* [Work to do]: Copy the rows from the line containing "Given: Select the 은행 등록일 column header" up to and including the line containing "The height and width of the screenshot is (902, 1371).", reproducing each line without changes.

* [Extracted information]:
----
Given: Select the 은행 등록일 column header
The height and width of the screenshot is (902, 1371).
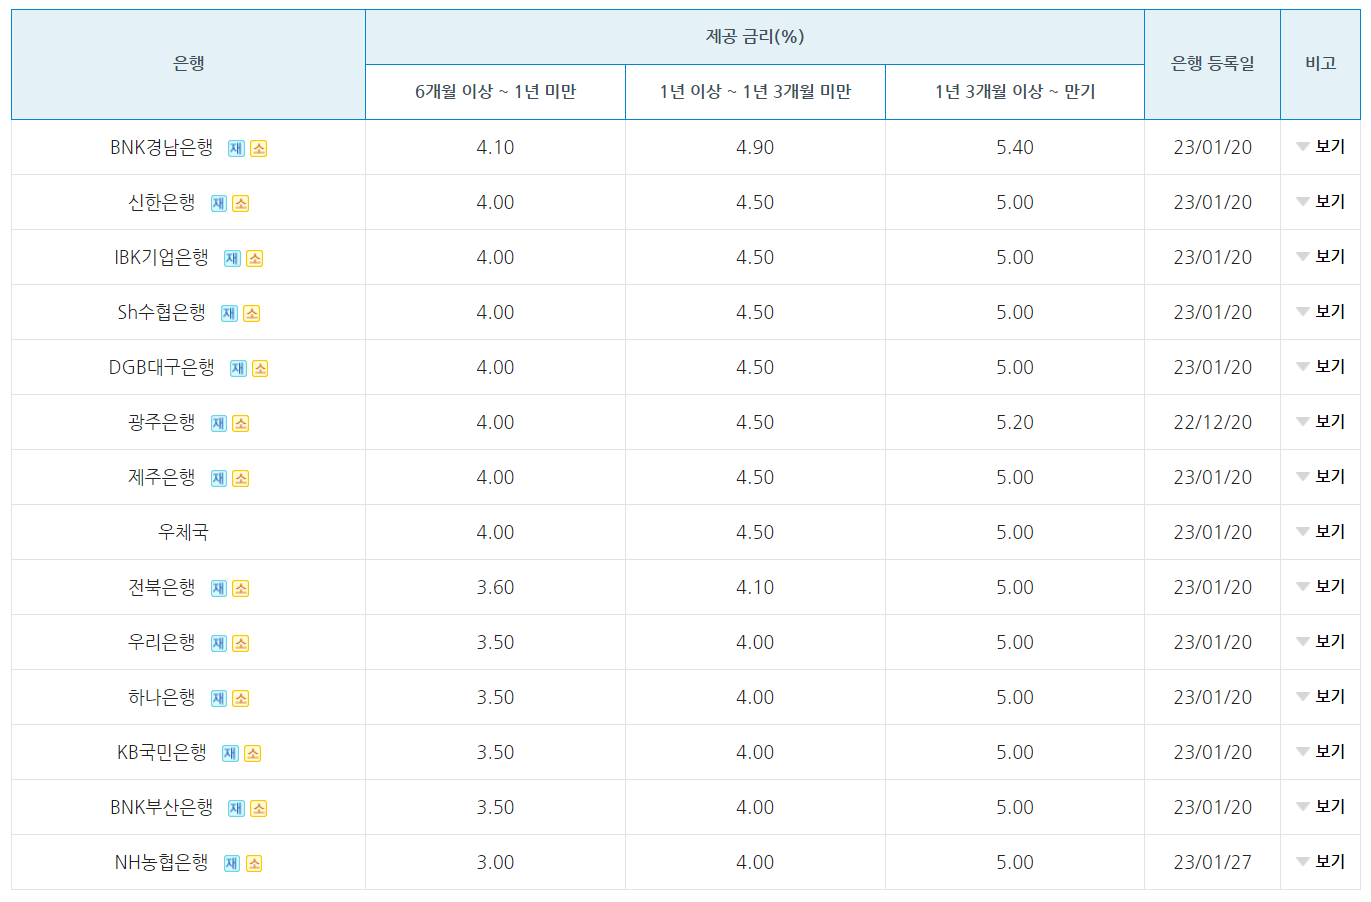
----
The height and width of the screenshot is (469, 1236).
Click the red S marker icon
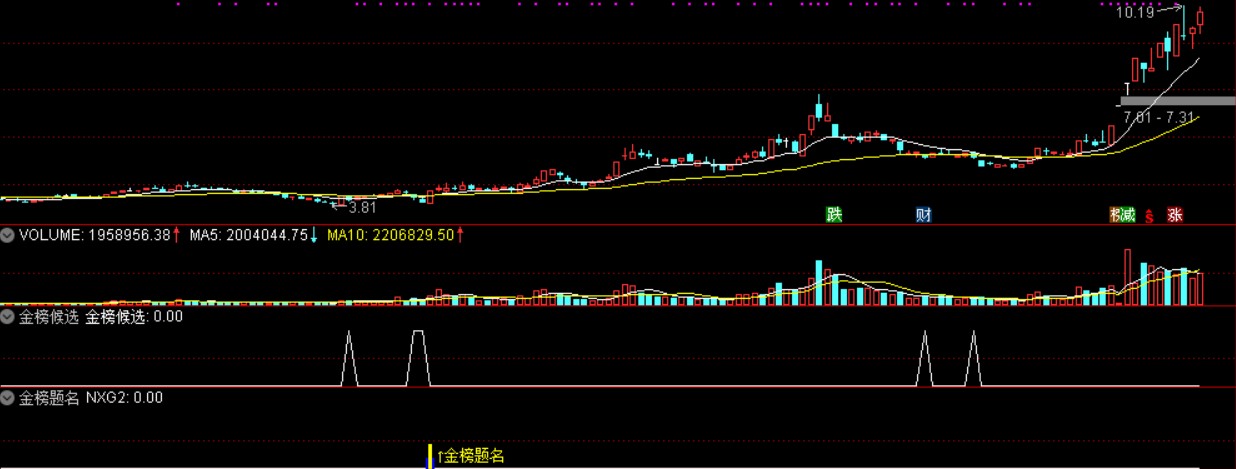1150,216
----
* [Expected answer]:
Given: Select the 은행 등록일 column header
The height and width of the screenshot is (902, 1371).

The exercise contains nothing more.